WHAT IS EXPECTED> Down to the last line, copy the records below without any change.

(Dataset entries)

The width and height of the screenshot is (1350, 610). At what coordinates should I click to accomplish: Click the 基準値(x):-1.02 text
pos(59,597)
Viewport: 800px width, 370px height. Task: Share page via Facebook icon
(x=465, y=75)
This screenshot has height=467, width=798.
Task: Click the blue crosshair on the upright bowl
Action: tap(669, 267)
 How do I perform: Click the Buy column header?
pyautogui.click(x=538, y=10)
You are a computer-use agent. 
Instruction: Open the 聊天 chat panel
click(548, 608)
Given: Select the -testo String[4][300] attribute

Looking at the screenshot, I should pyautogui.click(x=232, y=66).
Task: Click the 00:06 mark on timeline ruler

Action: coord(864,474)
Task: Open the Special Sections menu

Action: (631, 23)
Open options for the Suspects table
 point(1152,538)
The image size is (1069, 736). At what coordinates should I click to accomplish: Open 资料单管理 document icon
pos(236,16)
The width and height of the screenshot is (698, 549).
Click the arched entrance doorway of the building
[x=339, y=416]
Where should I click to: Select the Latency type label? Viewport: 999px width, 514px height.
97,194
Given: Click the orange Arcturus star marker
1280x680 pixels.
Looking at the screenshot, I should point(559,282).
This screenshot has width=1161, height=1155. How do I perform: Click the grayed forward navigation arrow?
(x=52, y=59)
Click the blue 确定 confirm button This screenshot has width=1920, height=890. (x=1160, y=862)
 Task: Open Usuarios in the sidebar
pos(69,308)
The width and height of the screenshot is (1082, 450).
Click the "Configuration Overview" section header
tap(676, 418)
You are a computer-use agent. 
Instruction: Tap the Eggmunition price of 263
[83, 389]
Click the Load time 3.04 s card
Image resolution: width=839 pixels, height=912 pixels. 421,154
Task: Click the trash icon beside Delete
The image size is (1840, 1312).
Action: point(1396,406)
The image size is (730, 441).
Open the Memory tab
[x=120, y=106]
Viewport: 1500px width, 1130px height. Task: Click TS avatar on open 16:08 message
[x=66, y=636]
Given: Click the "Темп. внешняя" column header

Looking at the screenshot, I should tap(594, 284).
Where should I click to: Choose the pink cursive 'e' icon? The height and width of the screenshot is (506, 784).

EXERCISE OUTPUT>
The width and height of the screenshot is (1350, 610). At what coordinates should I click to accomplish: Click the 基準値(x):-1.02 text
pos(59,597)
Viewport: 800px width, 370px height. Task: Share page via Facebook icon
(x=465, y=75)
This screenshot has height=467, width=798.
Task: Click the blue crosshair on the upright bowl
Action: tap(669, 267)
 How do I perform: Click the Buy column header?
pyautogui.click(x=538, y=10)
You are a computer-use agent. 
Instruction: Open the 聊天 chat panel
click(548, 608)
Given: Select the -testo String[4][300] attribute

Looking at the screenshot, I should pyautogui.click(x=232, y=66).
Task: Click the 00:06 mark on timeline ruler

Action: coord(864,474)
Task: Open the Special Sections menu

Action: (631, 23)
Open options for the Suspects table
 point(1152,538)
The image size is (1069, 736). At what coordinates should I click to accomplish: Open 资料单管理 document icon
pos(236,16)
The width and height of the screenshot is (698, 549).
Click the arched entrance doorway of the building
[x=339, y=416]
Where should I click to: Select the Latency type label? Viewport: 999px width, 514px height.
97,194
Given: Click the orange Arcturus star marker
1280x680 pixels.
Looking at the screenshot, I should point(559,282).
This screenshot has width=1161, height=1155. How do I perform: Click the grayed forward navigation arrow?
(x=52, y=59)
Click the blue 确定 confirm button This screenshot has width=1920, height=890. (x=1160, y=862)
 Task: Open Usuarios in the sidebar
pos(69,308)
The width and height of the screenshot is (1082, 450).
Click the "Configuration Overview" section header
tap(676, 418)
You are a computer-use agent. 
Instruction: Tap the Eggmunition price of 263
[83, 389]
Click the Load time 3.04 s card
Image resolution: width=839 pixels, height=912 pixels. 421,154
Task: Click the trash icon beside Delete
The image size is (1840, 1312).
Action: point(1396,406)
The image size is (730, 441).
Open the Memory tab
[x=120, y=106]
Viewport: 1500px width, 1130px height. Task: Click TS avatar on open 16:08 message
[x=66, y=636]
Given: Click the "Темп. внешняя" column header

Looking at the screenshot, I should tap(594, 284).
Where should I click to: Choose the pink cursive 'e' icon? The height and width of the screenshot is (506, 784).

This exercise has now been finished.